That sounds more like an aeroponic set up, they hang but not submerged in water, just sprinkled or mysted. Bubbleponics, unless I'm wrong, you keep them submerged and they get their oxygen through the air stones. I only added a second one after I noticed the one's directly over the bubbles were rooting faster than the one's farther away from the bubbles


----------



## bekindbud (Mar 31, 2011)

I am going to save money for high electric bills this month and next month. I popped my A/C on just for my fucking plants and me to be cool, way too hot for this time of the year. I could be shutting down this summer cause I dont want to deal with heat issues. Maybe veg a real sick LST plant during the summer and flower it in winter. This is my 1st summer growing so I dont even know what its like, I started in Sep and then I had heat issues in October...LOL

Peace

BKB


----------



## mcpurple (Mar 31, 2011)

bajafox said:


> That sounds more like an aeroponic set up, they hang but not submerged in water, just sprinkled or mysted. Bubbleponics, unless I'm wrong, you keep them submerged and they get their oxygen through the air stones. I only added a second one after I noticed the one's directly over the bubbles were rooting faster than the one's farther away from the bubbles


all right then next time i use it i will submerge them and see if that helps out any, i may need another small airstone for that to to pump enough oxygen into the water.


----------



## bajafox (Apr 1, 2011)

I think I read somewhere that more oxygen is better, at the very least it can't hurt.
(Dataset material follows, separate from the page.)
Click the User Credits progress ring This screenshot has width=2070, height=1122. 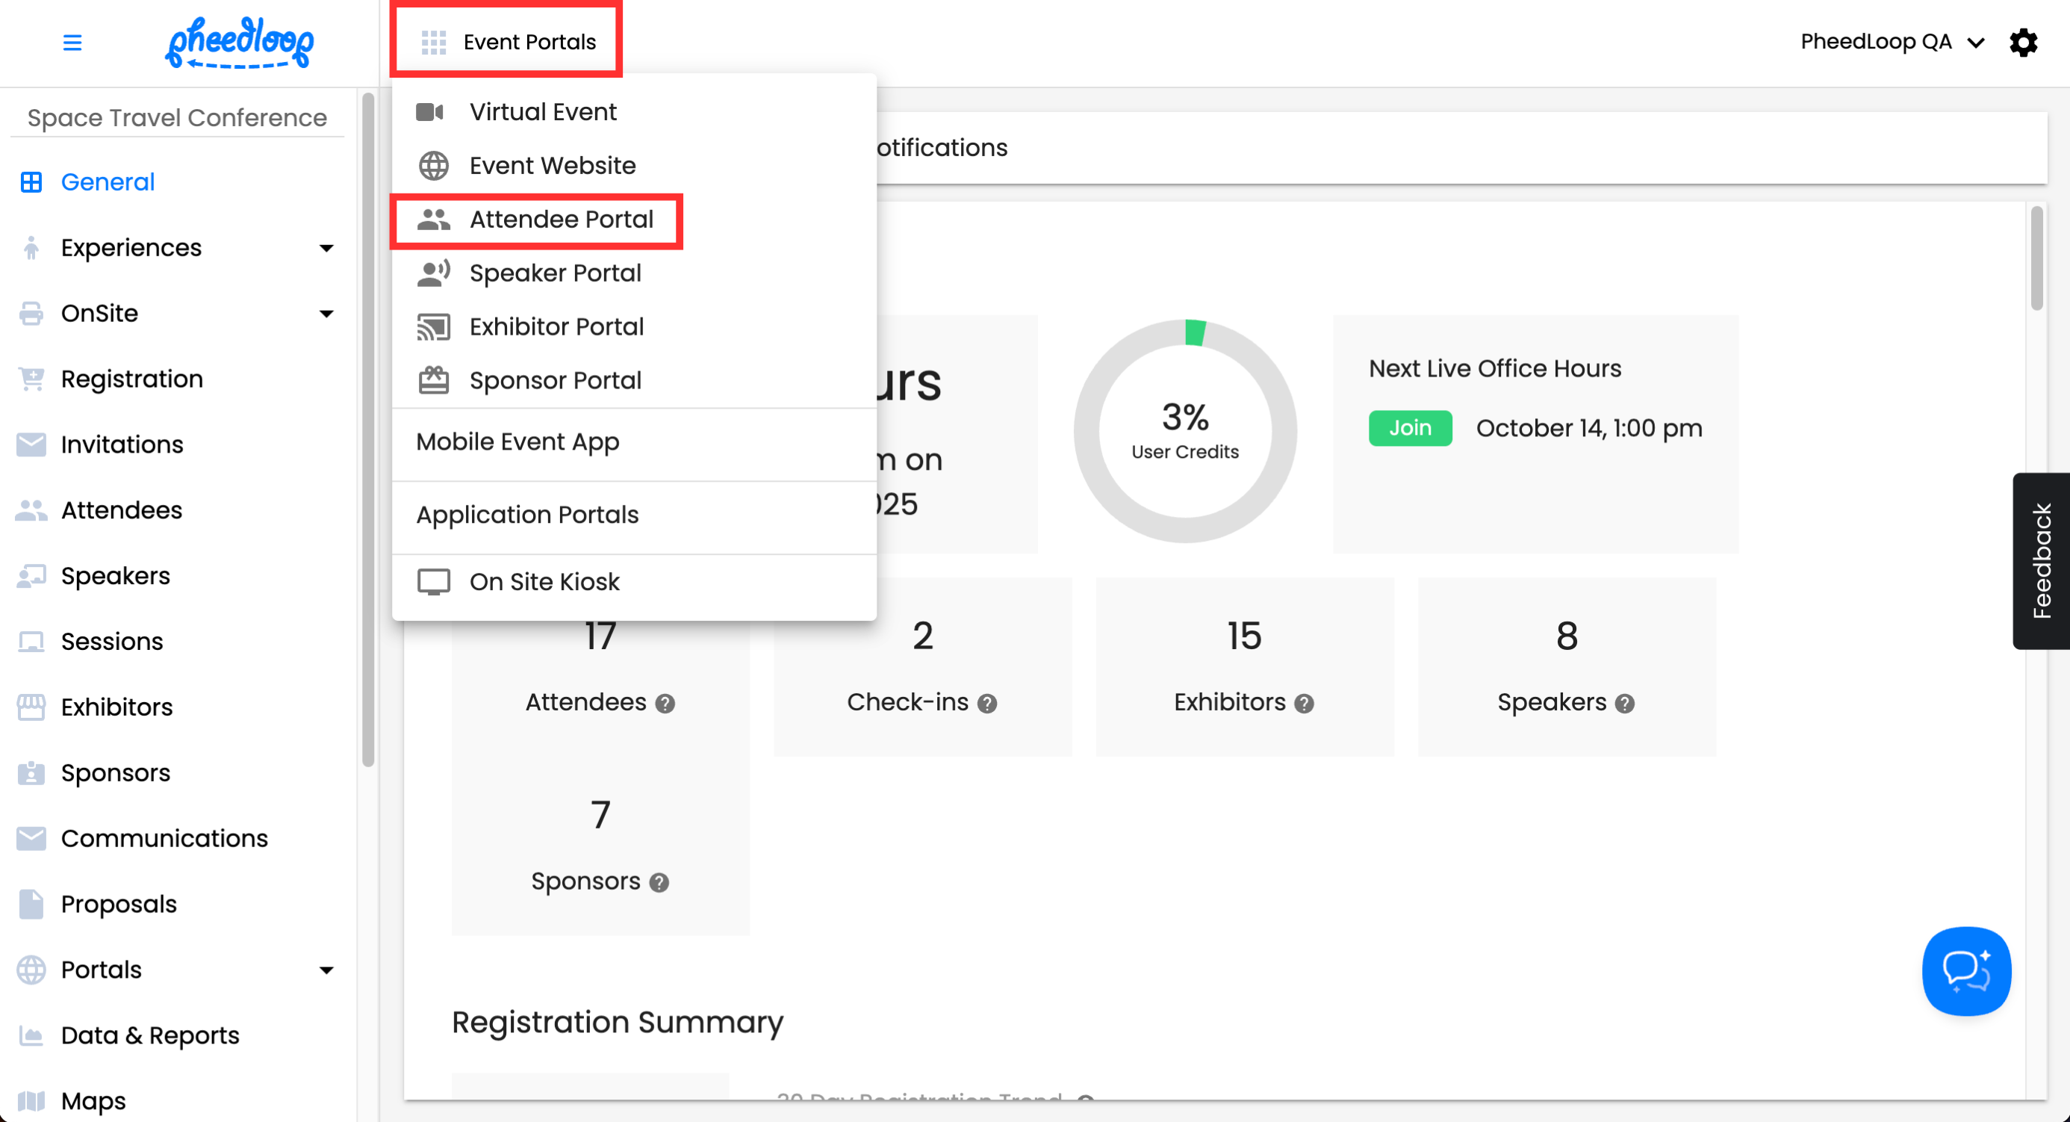tap(1184, 430)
Last night I found a fully developed tiger striped seed in my Blueberry x Hawgsbreath and just now I saw the male flower in my bud so I'm guessing she self pollinated. I'm gonna plant it next weekend if that Sharksbreath seed I found doesn't sprout


----------



## billcollector99 (Apr 1, 2011)

Grow Expo coming in August

http://www.growbigexpo.com/


----------



## bekindbud (Apr 1, 2011)

Im there, hopefully get some good freebies!!!!


----------



## Silent Running (Apr 1, 2011)

I might have to recheck my schedule but I am pretty sure I have a conference to attend in August. Might have to stay later or get there earlier depending on the dates of both.


billcollector99 said:


> Grow Expo coming in August
> 
> http://www.growbigexpo.com/


----------



## billcollector99 (Apr 1, 2011)

Silent Running said:


> I might have to recheck my schedule but I am pretty sure I have a conference to attend in August. Might have to stay later or get there earlier depending on the dates of both.
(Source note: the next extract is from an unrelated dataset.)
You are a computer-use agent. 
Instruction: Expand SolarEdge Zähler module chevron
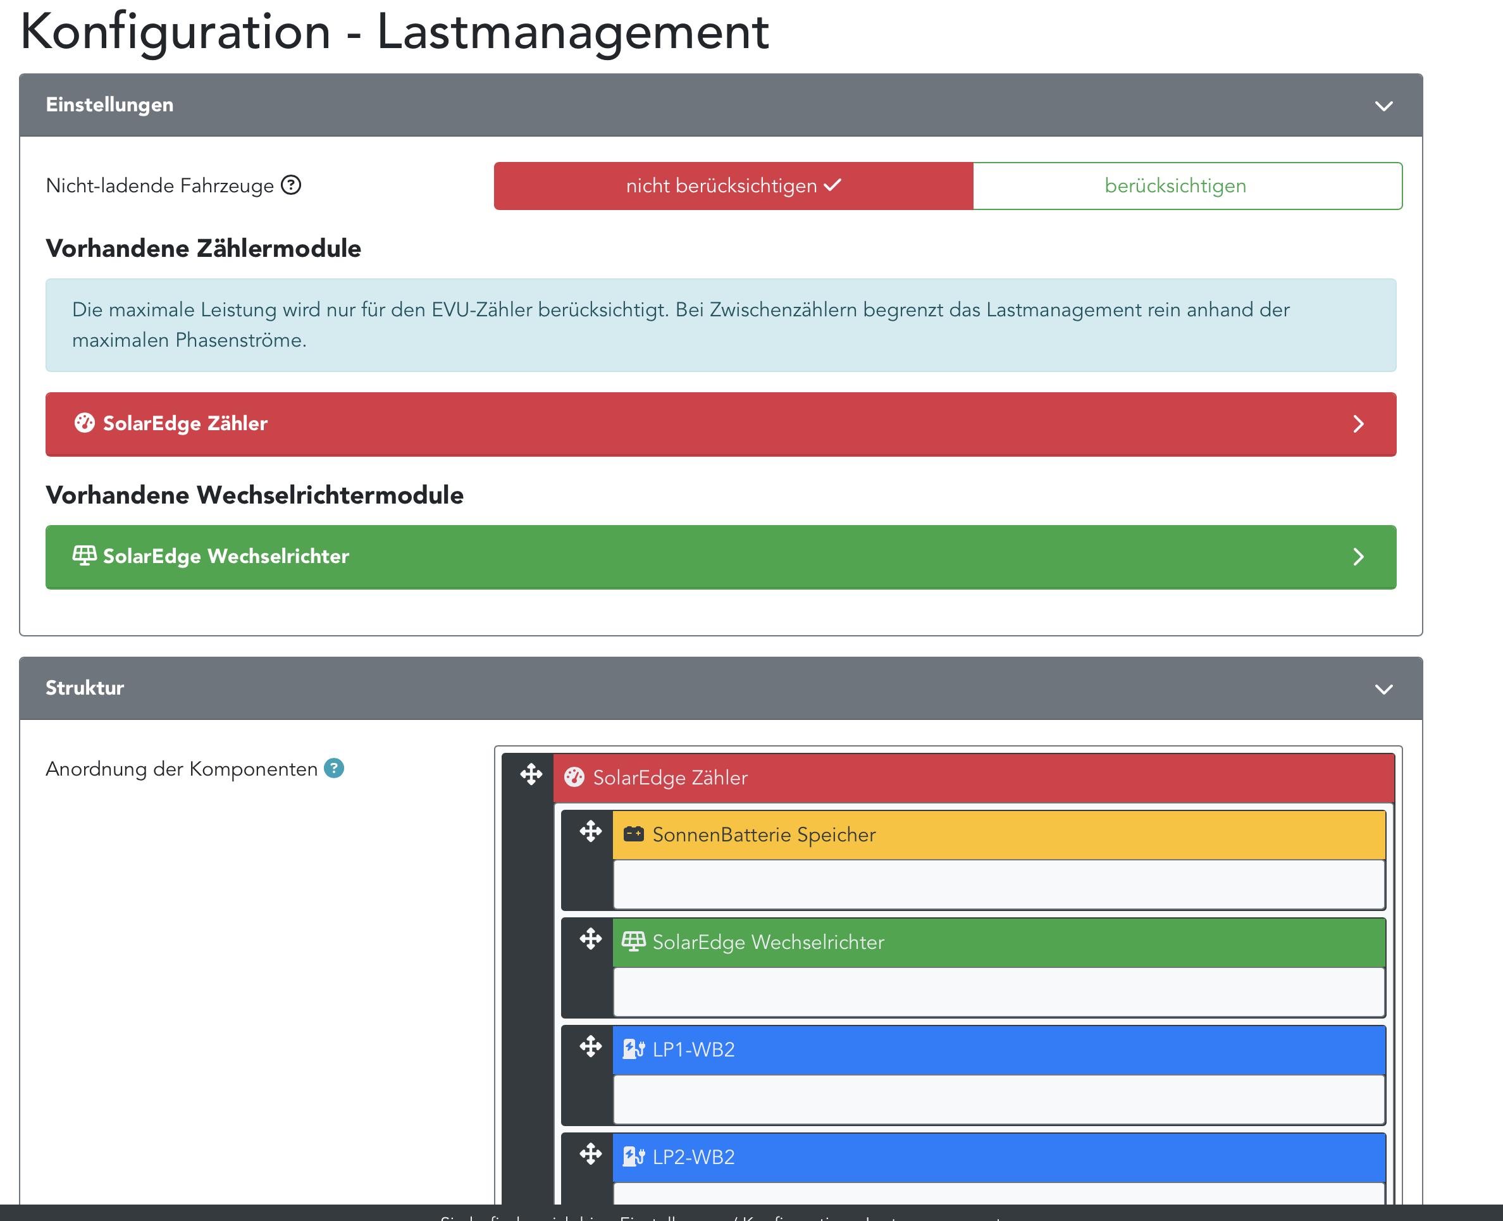click(1358, 423)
August 27th and 28th is the expo


----------



## bajafox (Apr 2, 2011)

The last 2 days sucked, my temps got as high as 93F in the veg room and 90F in the flower room. Last night I added 2 CFL's in my veg room and turned my 200w CFL off, temps dropped to 84F in about 20 minutes. That thing is just too damn hot. I need to get rid of it and replace it with LED and finish my exhaust or it's gonna be a shitty summer...

This morning I connected my 200w CFL to the rooms light switch, that way I can just turn it on or off depending on the weather until I can get my LED. Craigslist has had a few LED's lately and good prices but we just paid rent and got groceries, fuck this pay check to pay check bullshit


----------



## mcpurple (Apr 2, 2011)

what kelvin is your 200 watt cfl. i have a 6900k blue spectrum.
i ran mine in in a tiny box for veg and my temps never got high, the bulb got warm but never does it get hot.


----------



## bajafox (Apr 2, 2011)

I'm not sure, I'll have to check it out next time the lights go out...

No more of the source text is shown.